The UAE's bourses have also underperformed their regional peers. Last year, Dubai's main index, the Dubai Financial Market, lost 12 per cent and the Abu Dhabi Securities Exchange fell 1.8 per cent. But the Qatari index, buoyed in part by Qatar's winning bid to host the FIFA 2022 World Cup and government investment, gained 24 per cent. Saudi Arabia, the Arab world's largest economy, rose 8.3 per cent.
Mr al Turifi said most of the problems could be attributed to the financial crisis and not problems unique to the UAE. "We hope the sluggish volumes do not last too long," he said. Other observers said the SCA would play a key role in reversing the trend. "One common problem that foreign investors tell us is that the level of transparency and protection for minority shareholders is very weak, which is a big drawback in their lack of confidence in the markets," said Khaled al Masri, the head of investment at Rasmala Brokerage in Dubai. "They still have a long way to go."
Market players have been calling for a merger of the country's local bourses in an effort to boost liquidity and as a precursor to a potential inclusion to MSCI's emerging market index.
Mr al Turifi said the SCA did not have a position on a proposed merger but acknowledged the bourses were exploring a range of potential changes. "Any decision that the two exchanges come to, we will welcome, whether it's a merger or a different type of structure where they can link together, such as the Euronext system," he said.

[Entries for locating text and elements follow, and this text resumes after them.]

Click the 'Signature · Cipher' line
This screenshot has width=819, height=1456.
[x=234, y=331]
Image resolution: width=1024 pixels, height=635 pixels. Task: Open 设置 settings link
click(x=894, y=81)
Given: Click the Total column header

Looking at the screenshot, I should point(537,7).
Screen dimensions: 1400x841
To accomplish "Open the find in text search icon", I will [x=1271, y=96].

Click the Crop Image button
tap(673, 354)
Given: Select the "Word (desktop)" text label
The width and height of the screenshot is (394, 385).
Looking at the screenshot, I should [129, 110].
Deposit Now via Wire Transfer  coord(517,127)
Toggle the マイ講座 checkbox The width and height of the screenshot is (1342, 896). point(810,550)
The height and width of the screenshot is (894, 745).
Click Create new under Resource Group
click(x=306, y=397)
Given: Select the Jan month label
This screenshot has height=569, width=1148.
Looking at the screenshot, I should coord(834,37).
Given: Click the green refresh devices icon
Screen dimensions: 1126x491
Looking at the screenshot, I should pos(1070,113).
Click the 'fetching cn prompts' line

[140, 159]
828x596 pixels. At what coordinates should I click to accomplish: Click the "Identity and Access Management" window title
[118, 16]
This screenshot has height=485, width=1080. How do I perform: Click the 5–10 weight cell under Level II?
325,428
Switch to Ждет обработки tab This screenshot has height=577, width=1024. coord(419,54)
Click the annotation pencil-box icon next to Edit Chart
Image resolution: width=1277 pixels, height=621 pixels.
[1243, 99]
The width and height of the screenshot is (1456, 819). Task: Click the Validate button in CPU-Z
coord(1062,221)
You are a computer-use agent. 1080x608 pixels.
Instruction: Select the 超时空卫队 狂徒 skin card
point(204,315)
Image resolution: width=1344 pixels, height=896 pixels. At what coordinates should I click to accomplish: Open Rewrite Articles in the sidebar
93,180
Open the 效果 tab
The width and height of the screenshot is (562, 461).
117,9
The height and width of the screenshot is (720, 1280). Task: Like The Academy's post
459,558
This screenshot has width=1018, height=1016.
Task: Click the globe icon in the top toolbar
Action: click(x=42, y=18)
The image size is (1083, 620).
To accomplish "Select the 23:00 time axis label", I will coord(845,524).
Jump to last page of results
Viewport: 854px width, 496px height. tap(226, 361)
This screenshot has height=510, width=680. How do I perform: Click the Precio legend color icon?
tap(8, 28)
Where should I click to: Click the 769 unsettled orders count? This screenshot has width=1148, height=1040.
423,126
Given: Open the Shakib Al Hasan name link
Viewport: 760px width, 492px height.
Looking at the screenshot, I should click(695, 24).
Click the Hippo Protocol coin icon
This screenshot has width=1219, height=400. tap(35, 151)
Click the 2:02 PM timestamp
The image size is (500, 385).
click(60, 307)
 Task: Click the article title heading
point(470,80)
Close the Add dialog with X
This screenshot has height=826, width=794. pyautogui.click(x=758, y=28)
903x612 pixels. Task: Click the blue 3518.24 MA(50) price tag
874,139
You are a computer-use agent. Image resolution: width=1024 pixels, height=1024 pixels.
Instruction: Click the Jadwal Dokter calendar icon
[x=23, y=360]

Mr al Turifi said he had not seen a Goldman Sachs report commissioned to study a potential merger.
At present, the UAE is classified as a frontier market, which institutional and foreign investors regard as more volatile and therefore less attractive as an investment destination.
"As with any maturing market, consolidation needs to take place, and in the UAE the question is whether or not there is enough room for three exchanges, two market regulators and the UAE Central Bank," said Andrew Tarbuck, a corporate partner at the Dubai law firm Latham & Watkins. Separately, Mr al Turifi said he expected up to five companies from the insurance and services sector to go public by the fourth quarter, as market conditions improve.
"The markets are ready for new listings, and we encourage them," he said.